Below are records to write out again, exactly as they read.

Segment Start: Extracted entries

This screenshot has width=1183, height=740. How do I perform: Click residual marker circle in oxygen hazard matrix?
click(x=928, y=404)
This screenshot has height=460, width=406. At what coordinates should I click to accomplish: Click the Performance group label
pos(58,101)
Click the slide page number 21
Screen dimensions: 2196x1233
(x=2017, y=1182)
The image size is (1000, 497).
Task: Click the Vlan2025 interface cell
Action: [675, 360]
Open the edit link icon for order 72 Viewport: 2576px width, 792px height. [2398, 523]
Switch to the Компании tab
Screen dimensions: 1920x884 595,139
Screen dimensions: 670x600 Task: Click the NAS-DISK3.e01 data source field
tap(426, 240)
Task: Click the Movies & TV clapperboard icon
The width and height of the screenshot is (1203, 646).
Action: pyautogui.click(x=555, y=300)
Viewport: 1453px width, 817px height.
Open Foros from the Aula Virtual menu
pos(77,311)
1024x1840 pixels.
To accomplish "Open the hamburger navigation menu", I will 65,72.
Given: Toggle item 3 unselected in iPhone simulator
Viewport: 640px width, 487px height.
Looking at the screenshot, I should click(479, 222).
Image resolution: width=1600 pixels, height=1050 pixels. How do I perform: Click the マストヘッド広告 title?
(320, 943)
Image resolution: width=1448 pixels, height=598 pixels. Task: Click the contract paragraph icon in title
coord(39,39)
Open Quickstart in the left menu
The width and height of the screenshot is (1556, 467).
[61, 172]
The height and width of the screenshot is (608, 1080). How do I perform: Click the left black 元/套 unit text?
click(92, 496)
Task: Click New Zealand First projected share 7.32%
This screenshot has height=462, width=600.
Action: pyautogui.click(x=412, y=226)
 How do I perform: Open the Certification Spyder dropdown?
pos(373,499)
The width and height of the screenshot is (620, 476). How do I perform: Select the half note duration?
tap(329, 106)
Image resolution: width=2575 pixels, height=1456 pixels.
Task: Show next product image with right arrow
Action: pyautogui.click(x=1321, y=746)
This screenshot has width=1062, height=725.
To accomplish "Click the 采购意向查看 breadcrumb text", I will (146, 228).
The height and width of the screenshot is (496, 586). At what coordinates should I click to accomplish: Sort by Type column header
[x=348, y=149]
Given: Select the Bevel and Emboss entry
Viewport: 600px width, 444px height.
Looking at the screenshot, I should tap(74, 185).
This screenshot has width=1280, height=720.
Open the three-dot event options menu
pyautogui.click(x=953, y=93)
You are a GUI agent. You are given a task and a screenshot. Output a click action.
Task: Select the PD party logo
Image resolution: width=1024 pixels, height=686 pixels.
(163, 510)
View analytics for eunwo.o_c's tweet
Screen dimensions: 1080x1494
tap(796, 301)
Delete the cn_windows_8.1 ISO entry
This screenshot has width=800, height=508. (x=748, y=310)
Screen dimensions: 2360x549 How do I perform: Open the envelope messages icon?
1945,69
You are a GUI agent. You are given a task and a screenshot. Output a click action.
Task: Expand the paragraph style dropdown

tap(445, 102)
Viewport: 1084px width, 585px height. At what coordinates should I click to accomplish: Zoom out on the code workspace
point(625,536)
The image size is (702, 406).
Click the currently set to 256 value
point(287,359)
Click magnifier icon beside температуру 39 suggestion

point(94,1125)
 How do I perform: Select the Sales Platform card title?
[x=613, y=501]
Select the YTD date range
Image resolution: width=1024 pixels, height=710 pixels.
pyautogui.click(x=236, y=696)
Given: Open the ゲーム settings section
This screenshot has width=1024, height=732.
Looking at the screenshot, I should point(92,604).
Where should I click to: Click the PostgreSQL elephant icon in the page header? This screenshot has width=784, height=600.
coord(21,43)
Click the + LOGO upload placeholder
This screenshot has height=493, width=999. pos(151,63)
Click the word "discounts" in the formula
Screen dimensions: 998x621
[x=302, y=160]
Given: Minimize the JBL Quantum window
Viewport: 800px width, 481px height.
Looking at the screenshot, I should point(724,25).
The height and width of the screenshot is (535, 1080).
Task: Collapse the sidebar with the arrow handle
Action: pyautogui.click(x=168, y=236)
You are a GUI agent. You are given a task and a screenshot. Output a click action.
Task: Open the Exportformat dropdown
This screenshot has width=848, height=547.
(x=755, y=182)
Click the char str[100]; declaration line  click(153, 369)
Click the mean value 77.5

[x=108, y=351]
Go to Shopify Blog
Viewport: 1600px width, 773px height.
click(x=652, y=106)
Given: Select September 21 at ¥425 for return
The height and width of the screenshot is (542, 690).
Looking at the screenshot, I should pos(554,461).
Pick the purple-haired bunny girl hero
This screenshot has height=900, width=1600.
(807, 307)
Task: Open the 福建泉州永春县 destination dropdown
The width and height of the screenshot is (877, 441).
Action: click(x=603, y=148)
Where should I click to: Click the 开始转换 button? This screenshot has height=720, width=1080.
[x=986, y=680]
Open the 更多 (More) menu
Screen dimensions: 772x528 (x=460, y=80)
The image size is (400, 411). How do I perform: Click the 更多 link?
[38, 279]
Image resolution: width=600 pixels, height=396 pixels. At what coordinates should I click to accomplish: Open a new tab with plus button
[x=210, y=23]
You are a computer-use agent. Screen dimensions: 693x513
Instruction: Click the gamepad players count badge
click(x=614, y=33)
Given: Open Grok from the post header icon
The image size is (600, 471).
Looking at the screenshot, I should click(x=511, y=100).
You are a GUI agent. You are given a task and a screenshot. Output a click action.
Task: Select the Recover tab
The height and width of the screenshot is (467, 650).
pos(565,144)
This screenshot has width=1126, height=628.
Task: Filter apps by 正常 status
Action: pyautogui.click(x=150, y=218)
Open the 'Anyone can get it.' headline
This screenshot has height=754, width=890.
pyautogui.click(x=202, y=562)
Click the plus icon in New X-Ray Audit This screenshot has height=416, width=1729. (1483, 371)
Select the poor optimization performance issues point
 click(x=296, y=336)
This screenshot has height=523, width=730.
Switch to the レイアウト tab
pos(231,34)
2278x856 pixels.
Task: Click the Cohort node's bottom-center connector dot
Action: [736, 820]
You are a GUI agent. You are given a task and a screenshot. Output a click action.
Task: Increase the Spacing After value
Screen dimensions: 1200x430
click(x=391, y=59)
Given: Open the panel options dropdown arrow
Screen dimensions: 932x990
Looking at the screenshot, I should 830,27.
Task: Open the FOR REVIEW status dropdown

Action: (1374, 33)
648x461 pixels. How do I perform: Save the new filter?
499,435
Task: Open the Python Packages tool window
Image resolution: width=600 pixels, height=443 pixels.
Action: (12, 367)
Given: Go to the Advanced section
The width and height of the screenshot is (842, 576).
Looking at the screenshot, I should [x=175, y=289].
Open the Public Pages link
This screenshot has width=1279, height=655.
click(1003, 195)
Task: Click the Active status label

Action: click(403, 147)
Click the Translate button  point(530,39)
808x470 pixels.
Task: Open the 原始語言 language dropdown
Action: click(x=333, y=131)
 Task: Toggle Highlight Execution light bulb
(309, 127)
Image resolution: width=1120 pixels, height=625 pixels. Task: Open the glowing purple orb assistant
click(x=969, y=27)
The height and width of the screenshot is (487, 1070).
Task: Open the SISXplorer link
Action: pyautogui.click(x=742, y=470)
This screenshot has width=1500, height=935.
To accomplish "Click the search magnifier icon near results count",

Segment End: Extracted entries

**Result for this exercise**:
This screenshot has width=1183, height=740. How do I perform: Click residual marker circle in oxygen hazard matrix?
click(x=928, y=404)
This screenshot has height=460, width=406. At what coordinates should I click to accomplish: Click the Performance group label
pos(58,101)
Click the slide page number 21
Screen dimensions: 2196x1233
(x=2017, y=1182)
The image size is (1000, 497).
Task: Click the Vlan2025 interface cell
Action: [675, 360]
Open the edit link icon for order 72 Viewport: 2576px width, 792px height. [2398, 523]
Switch to the Компании tab
Screen dimensions: 1920x884 595,139
Screen dimensions: 670x600 Task: Click the NAS-DISK3.e01 data source field
tap(426, 240)
Task: Click the Movies & TV clapperboard icon
The width and height of the screenshot is (1203, 646).
Action: pyautogui.click(x=555, y=300)
Viewport: 1453px width, 817px height.
Open Foros from the Aula Virtual menu
pos(77,311)
1024x1840 pixels.
To accomplish "Open the hamburger navigation menu", I will 65,72.
Given: Toggle item 3 unselected in iPhone simulator
Viewport: 640px width, 487px height.
Looking at the screenshot, I should click(479, 222).
Image resolution: width=1600 pixels, height=1050 pixels. How do I perform: Click the マストヘッド広告 title?
(320, 943)
Image resolution: width=1448 pixels, height=598 pixels. Task: Click the contract paragraph icon in title
coord(39,39)
Open Quickstart in the left menu
The width and height of the screenshot is (1556, 467).
[61, 172]
The height and width of the screenshot is (608, 1080). How do I perform: Click the left black 元/套 unit text?
click(92, 496)
Task: Click New Zealand First projected share 7.32%
This screenshot has height=462, width=600.
Action: pyautogui.click(x=412, y=226)
 How do I perform: Open the Certification Spyder dropdown?
pos(373,499)
The width and height of the screenshot is (620, 476). How do I perform: Select the half note duration?
tap(329, 106)
Image resolution: width=2575 pixels, height=1456 pixels.
Task: Show next product image with right arrow
Action: pyautogui.click(x=1321, y=746)
This screenshot has width=1062, height=725.
To accomplish "Click the 采购意向查看 breadcrumb text", I will (146, 228).
The height and width of the screenshot is (496, 586). At what coordinates should I click to accomplish: Sort by Type column header
[x=348, y=149]
Given: Select the Bevel and Emboss entry
Viewport: 600px width, 444px height.
Looking at the screenshot, I should tap(74, 185).
This screenshot has width=1280, height=720.
Open the three-dot event options menu
pyautogui.click(x=953, y=93)
You are a GUI agent. You are given a task and a screenshot. Output a click action.
Task: Select the PD party logo
Image resolution: width=1024 pixels, height=686 pixels.
(163, 510)
View analytics for eunwo.o_c's tweet
Screen dimensions: 1080x1494
tap(796, 301)
Delete the cn_windows_8.1 ISO entry
This screenshot has width=800, height=508. (x=748, y=310)
Screen dimensions: 2360x549 How do I perform: Open the envelope messages icon?
1945,69
You are a GUI agent. You are given a task and a screenshot. Output a click action.
Task: Expand the paragraph style dropdown

tap(445, 102)
Viewport: 1084px width, 585px height. At what coordinates should I click to accomplish: Zoom out on the code workspace
point(625,536)
The image size is (702, 406).
Click the currently set to 256 value
point(287,359)
Click magnifier icon beside температуру 39 suggestion

point(94,1125)
 How do I perform: Select the Sales Platform card title?
[x=613, y=501]
Select the YTD date range
Image resolution: width=1024 pixels, height=710 pixels.
pyautogui.click(x=236, y=696)
Given: Open the ゲーム settings section
This screenshot has width=1024, height=732.
Looking at the screenshot, I should point(92,604).
Where should I click to: Click the PostgreSQL elephant icon in the page header? This screenshot has width=784, height=600.
coord(21,43)
Click the + LOGO upload placeholder
This screenshot has height=493, width=999. pos(151,63)
Click the word "discounts" in the formula
Screen dimensions: 998x621
[x=302, y=160]
Given: Minimize the JBL Quantum window
Viewport: 800px width, 481px height.
Looking at the screenshot, I should point(724,25).
The height and width of the screenshot is (535, 1080).
Task: Collapse the sidebar with the arrow handle
Action: pyautogui.click(x=168, y=236)
You are a GUI agent. You are given a task and a screenshot. Output a click action.
Task: Open the Exportformat dropdown
This screenshot has width=848, height=547.
(x=755, y=182)
Click the char str[100]; declaration line  click(153, 369)
Click the mean value 77.5

[x=108, y=351]
Go to Shopify Blog
Viewport: 1600px width, 773px height.
click(x=652, y=106)
Given: Select September 21 at ¥425 for return
The height and width of the screenshot is (542, 690).
Looking at the screenshot, I should pos(554,461).
Pick the purple-haired bunny girl hero
This screenshot has height=900, width=1600.
(807, 307)
Task: Open the 福建泉州永春县 destination dropdown
The width and height of the screenshot is (877, 441).
Action: click(x=603, y=148)
Where should I click to: Click the 开始转换 button? This screenshot has height=720, width=1080.
[x=986, y=680]
Open the 更多 (More) menu
Screen dimensions: 772x528 (x=460, y=80)
The image size is (400, 411). How do I perform: Click the 更多 link?
[38, 279]
Image resolution: width=600 pixels, height=396 pixels. At what coordinates should I click to accomplish: Open a new tab with plus button
[x=210, y=23]
You are a computer-use agent. Screen dimensions: 693x513
Instruction: Click the gamepad players count badge
click(x=614, y=33)
Given: Open Grok from the post header icon
The image size is (600, 471).
Looking at the screenshot, I should click(x=511, y=100).
You are a GUI agent. You are given a task and a screenshot. Output a click action.
Task: Select the Recover tab
The height and width of the screenshot is (467, 650).
pos(565,144)
This screenshot has width=1126, height=628.
Task: Filter apps by 正常 status
Action: pyautogui.click(x=150, y=218)
Open the 'Anyone can get it.' headline
This screenshot has height=754, width=890.
pyautogui.click(x=202, y=562)
Click the plus icon in New X-Ray Audit This screenshot has height=416, width=1729. (1483, 371)
Select the poor optimization performance issues point
 click(x=296, y=336)
This screenshot has height=523, width=730.
Switch to the レイアウト tab
pos(231,34)
2278x856 pixels.
Task: Click the Cohort node's bottom-center connector dot
Action: [736, 820]
You are a GUI agent. You are given a task and a screenshot. Output a click action.
Task: Increase the Spacing After value
Screen dimensions: 1200x430
click(x=391, y=59)
Given: Open the panel options dropdown arrow
Screen dimensions: 932x990
Looking at the screenshot, I should 830,27.
Task: Open the FOR REVIEW status dropdown

Action: (1374, 33)
648x461 pixels. How do I perform: Save the new filter?
499,435
Task: Open the Python Packages tool window
Image resolution: width=600 pixels, height=443 pixels.
Action: (12, 367)
Given: Go to the Advanced section
The width and height of the screenshot is (842, 576).
Looking at the screenshot, I should [x=175, y=289].
Open the Public Pages link
This screenshot has width=1279, height=655.
click(1003, 195)
Task: Click the Active status label

Action: click(403, 147)
Click the Translate button  point(530,39)
808x470 pixels.
Task: Open the 原始語言 language dropdown
Action: click(x=333, y=131)
 Task: Toggle Highlight Execution light bulb
(309, 127)
Image resolution: width=1120 pixels, height=625 pixels. Task: Open the glowing purple orb assistant
click(x=969, y=27)
The height and width of the screenshot is (487, 1070).
Task: Open the SISXplorer link
Action: pyautogui.click(x=742, y=470)
This screenshot has width=1500, height=935.
To accomplish "Click the search magnifier icon near results count",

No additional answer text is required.